# Should I feed my locusts?



## melliott1963 (Jan 6, 2012)

I feed my Rankins Dragon crickets and locusts, and have alway put carrot and peppers with them to gut load them. However, I read yesterday that locusts kept at room temperature (which mine are) should not be fed as the food rots in their stomachs.

Is this correct?

I buy them weekly, so don't have many, if any, that are still around after a week. 

So if this is correct, do I assume non gut loaded locusts are OK to feed?


----------



## berbers (May 29, 2010)

Never heard of food rotting in their stomachs! How do they survive???

Gutload your feeder bugs on the same mix you feed your dragons. Best way to think of crix/locusts is "carriers" of good stuff, not just the bug itself


----------



## melliott1963 (Jan 6, 2012)

To be honest, everywhere else I've read that you should feed them, and so this is what I have been doing. However, on the live food caresheet of www.livefoodsuk.co.uk they state:-

_Locusts will keep well for up to 10 days if kept at room temperature 15 to 20 degrees C and left in the tub or bag they arrived in. If you are keeping locusts at room temperature DO NOT feed at all, any food they eat will not be digested properly and will decompose inside their stomachs, the locusts will then become ill and die. _

Which is why I raised this question!


----------



## Kuja (Dec 14, 2011)

hmm interesting, i wonder how long it takes for the food to rot inside though, as with mine i norm feed and the next day a lot of them get eaten, and same for other tubs.

I can sorta see the logic behind it, but dunno, don't think i give them enough time to rot lol.
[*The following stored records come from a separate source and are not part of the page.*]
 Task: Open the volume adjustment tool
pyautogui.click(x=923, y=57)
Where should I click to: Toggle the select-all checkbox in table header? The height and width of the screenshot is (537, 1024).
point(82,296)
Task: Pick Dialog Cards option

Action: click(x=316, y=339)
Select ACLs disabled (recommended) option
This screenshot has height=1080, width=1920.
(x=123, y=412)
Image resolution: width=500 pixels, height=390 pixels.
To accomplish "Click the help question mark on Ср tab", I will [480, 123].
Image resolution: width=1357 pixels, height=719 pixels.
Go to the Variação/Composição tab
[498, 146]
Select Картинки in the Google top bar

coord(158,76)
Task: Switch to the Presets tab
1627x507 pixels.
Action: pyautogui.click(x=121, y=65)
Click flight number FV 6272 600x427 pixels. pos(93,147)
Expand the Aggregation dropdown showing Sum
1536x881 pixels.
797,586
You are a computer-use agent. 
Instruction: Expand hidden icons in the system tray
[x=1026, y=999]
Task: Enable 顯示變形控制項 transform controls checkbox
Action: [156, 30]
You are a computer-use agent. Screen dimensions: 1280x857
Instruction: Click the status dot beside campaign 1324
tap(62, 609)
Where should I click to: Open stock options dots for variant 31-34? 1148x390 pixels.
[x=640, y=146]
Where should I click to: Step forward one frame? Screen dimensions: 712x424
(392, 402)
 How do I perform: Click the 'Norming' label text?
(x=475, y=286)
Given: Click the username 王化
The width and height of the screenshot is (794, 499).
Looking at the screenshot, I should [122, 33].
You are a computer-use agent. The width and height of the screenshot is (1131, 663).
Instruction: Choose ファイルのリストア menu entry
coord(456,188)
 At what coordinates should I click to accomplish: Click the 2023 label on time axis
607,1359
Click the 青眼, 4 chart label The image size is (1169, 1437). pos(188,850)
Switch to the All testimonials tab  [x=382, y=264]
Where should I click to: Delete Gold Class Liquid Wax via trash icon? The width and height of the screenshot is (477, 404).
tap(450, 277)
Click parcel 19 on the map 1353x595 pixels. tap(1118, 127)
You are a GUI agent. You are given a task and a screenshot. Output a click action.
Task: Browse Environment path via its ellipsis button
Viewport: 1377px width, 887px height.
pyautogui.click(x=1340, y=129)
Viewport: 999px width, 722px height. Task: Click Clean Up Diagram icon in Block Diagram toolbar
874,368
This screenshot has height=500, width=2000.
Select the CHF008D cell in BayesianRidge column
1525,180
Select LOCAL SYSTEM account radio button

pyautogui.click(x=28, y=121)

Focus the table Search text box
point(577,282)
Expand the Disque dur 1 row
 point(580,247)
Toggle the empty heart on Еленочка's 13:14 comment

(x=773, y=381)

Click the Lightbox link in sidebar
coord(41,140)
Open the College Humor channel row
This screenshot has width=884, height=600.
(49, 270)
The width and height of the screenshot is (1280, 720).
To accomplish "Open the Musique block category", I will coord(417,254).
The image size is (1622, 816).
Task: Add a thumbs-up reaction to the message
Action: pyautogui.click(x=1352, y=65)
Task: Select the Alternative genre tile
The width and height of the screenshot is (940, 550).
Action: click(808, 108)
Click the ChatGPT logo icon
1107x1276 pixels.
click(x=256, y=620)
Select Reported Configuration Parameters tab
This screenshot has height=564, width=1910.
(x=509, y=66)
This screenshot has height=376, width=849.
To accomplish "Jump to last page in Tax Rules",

Will be interesting to see other peoples idea's on this.


----------



## fredsshed (Jan 16, 2012)

not sure but could it be the temperature thats the critical part ie they state kept at room temp,and food will not be digested???
if you were to keep locusts at a higher temp eg same as hot end of a viv would they digest the food??? just a thought 
ours dont stay around long enough to pose a problem i dont think and just put some greens in with them


----------



## Ron Magpie (Oct 11, 2009)

fredsshed said:


> not sure but could it be the temperature thats the critical part ie they state kept at room temp,and food will not be digested???
> if you were to keep locusts at a higher temp eg same as hot end of a viv would they digest the food??? just a thought
> ours dont stay around long enough to pose a problem i dont think and just put some greens in with them


 'Room temperature' is very vague; unless the room is especially cold I can't see that there should be a problem. Also, as said above, if you are only buying in small quantities and feeding relatively quickly, there shouldn't be a problem.


----------



## AilsaM (May 18, 2011)

I am still getting used to having live food in the house, got my first T last Wed, I have given the locust grated carrot and crushed up cat biscuits, the room is a warm 22-28*C and the locust seem to be fine, silly me thought they were dying on me when in fact they were shedding their skin and getting bigger :gasp:

I only have 1 T at the moment so will just be buying 1 box of them at a time.


----------